Dans la bibliothèque idéale, on doit trouver les contes des Grimm, Andersen et Perrault que l'on retrouve dans plusieurs maisons d'éditions mais on choisit aussi le Livre de la jungle de Rudyard Kipling chez Gründ.

On privilégie deux délicieuses versions illustrées d'Alice au pays des merveilles de Lewis Caroll, l'une d'Anne Herbauts, chez Casterman, et l'autre de Lisbeth Zwerger, chez Nord Sud. Cette dernière illustre également Le magicien d'Oz, toujours chez Nord Sud (3 ans+)

Chez Gallimard, dans la collection Folio, on retrouve Le petit Nicolas de Goscinny (9 ans+), Le roi Arthur, de Morpurgo, ainsi que des incontournables comme Sa majesté des mouches de William Golding (11 ans+).
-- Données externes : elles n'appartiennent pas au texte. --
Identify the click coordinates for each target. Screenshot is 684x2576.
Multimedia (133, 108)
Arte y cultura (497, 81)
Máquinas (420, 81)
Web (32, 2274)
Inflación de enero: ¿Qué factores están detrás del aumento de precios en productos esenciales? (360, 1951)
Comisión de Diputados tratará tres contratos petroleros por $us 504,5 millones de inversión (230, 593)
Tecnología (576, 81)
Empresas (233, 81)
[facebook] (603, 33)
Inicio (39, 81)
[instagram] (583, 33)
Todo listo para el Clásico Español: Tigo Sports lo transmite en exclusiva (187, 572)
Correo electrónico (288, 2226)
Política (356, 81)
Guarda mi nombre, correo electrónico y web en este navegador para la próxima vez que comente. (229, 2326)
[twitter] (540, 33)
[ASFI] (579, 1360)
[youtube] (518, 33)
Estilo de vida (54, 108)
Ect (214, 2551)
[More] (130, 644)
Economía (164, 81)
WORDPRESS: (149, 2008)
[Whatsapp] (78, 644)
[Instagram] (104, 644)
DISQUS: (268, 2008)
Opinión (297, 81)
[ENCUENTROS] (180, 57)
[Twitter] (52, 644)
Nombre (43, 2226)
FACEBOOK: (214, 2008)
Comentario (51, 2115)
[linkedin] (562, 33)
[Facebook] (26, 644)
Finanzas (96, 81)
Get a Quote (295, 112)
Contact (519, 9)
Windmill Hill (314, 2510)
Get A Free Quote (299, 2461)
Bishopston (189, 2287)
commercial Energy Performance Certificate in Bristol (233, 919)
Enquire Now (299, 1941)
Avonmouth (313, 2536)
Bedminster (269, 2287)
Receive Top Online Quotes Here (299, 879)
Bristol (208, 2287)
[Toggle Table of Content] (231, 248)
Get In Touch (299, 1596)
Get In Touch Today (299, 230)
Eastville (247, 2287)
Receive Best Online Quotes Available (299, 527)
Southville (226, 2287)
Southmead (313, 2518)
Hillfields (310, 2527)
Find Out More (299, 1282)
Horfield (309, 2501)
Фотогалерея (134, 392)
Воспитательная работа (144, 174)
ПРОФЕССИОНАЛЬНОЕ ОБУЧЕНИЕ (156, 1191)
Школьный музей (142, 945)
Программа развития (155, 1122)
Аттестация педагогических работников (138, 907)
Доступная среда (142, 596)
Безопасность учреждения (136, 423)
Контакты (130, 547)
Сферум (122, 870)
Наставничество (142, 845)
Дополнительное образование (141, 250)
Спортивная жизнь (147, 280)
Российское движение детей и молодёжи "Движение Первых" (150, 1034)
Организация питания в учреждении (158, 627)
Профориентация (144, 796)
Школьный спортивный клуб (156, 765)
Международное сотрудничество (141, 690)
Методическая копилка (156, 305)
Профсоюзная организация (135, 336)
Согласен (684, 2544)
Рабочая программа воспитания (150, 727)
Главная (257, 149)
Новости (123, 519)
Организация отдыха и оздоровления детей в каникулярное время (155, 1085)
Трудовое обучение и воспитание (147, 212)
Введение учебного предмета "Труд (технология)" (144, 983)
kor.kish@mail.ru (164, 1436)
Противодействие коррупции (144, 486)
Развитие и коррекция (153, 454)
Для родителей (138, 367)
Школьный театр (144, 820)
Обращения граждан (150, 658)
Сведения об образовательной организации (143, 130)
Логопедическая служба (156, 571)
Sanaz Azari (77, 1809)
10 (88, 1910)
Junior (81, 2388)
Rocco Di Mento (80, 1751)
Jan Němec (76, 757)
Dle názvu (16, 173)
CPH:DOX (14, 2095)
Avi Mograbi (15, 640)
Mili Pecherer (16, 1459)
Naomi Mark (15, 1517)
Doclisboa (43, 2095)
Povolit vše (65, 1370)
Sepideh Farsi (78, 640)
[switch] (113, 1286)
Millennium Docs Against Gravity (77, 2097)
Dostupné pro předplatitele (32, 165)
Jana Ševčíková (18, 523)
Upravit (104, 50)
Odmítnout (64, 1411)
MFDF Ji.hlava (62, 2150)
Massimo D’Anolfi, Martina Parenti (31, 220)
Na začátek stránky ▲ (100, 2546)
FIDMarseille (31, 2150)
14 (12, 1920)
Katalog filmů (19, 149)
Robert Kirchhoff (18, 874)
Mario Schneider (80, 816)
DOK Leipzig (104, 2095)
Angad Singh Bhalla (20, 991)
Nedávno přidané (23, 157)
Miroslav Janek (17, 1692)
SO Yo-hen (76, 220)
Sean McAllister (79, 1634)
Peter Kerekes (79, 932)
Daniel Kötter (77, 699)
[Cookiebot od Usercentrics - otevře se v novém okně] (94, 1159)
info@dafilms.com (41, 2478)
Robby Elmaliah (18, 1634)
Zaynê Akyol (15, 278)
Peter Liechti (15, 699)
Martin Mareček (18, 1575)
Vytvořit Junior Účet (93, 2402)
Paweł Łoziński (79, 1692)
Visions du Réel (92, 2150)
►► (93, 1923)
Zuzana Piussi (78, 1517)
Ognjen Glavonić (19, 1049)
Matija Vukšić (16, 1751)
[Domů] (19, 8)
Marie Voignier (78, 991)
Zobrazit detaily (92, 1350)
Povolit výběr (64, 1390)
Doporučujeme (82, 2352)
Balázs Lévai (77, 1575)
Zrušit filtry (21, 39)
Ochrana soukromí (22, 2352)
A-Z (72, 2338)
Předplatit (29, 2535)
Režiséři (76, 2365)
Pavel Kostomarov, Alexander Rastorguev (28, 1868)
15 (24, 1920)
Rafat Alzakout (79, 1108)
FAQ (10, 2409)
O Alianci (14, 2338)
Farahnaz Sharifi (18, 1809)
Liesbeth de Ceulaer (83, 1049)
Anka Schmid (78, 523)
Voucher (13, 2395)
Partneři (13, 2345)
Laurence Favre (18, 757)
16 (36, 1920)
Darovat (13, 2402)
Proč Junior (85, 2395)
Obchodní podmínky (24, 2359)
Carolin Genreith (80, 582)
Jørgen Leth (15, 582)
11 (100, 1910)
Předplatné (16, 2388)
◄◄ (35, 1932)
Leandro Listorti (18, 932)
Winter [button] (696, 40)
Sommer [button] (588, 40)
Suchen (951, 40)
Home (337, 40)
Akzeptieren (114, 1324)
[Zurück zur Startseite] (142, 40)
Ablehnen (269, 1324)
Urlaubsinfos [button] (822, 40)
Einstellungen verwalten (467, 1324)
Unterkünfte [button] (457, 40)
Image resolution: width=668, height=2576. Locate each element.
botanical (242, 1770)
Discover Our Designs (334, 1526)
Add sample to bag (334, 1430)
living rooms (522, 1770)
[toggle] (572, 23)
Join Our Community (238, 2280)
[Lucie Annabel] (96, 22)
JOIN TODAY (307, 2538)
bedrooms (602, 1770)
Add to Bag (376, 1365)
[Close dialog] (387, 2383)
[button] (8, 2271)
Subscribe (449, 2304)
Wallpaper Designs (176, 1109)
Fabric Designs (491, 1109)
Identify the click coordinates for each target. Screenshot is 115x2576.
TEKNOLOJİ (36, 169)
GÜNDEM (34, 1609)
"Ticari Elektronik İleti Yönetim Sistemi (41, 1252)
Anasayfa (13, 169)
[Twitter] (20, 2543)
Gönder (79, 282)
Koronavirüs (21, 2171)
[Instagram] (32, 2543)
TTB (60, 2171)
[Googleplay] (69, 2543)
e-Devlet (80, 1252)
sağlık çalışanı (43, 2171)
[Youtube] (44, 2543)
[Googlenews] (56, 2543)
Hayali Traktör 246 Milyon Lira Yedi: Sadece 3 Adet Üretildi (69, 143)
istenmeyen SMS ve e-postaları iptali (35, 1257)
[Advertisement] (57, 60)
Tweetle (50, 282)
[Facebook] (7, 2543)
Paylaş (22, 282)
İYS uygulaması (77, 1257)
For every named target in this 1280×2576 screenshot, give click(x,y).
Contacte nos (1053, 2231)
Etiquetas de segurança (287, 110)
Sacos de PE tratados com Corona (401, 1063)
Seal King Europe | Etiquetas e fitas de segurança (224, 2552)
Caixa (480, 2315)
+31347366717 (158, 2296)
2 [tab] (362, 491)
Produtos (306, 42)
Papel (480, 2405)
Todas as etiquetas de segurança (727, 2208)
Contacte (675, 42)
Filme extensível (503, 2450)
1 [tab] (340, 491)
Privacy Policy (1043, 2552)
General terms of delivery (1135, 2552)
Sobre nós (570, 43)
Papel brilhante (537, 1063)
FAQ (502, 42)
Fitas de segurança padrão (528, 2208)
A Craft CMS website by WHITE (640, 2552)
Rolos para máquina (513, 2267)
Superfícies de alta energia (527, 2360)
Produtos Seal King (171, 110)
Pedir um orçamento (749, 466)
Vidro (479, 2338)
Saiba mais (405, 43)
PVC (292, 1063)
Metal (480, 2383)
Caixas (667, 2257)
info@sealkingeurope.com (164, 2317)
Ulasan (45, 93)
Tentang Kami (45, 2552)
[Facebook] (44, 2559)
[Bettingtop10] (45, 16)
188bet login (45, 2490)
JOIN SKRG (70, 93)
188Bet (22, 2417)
Enfin, on craque pour le Don Quichotte que Maria Angelidou a adapté de Cervantes avec Vassilev Sveltine, chez Milan. (8 ans+)

DES CLASSIQUES EN SURPLUS POUR 11 ANS+

Ils ne sont pas dans notre liste officielle, mais on ne saurait trop les recommander aux enfants qui dévorent les mots avec passion. Ils sont tous publiés chez Gallimard, Folio Jeunesse.

Zazie dans le métro, de Raymond Queneau, Le scarabée d'or, d'Edgar Allan Poe, Une belle matinée, de Marguerite Yourcenar, et Trois coups de feu d'Ernest Hemingway.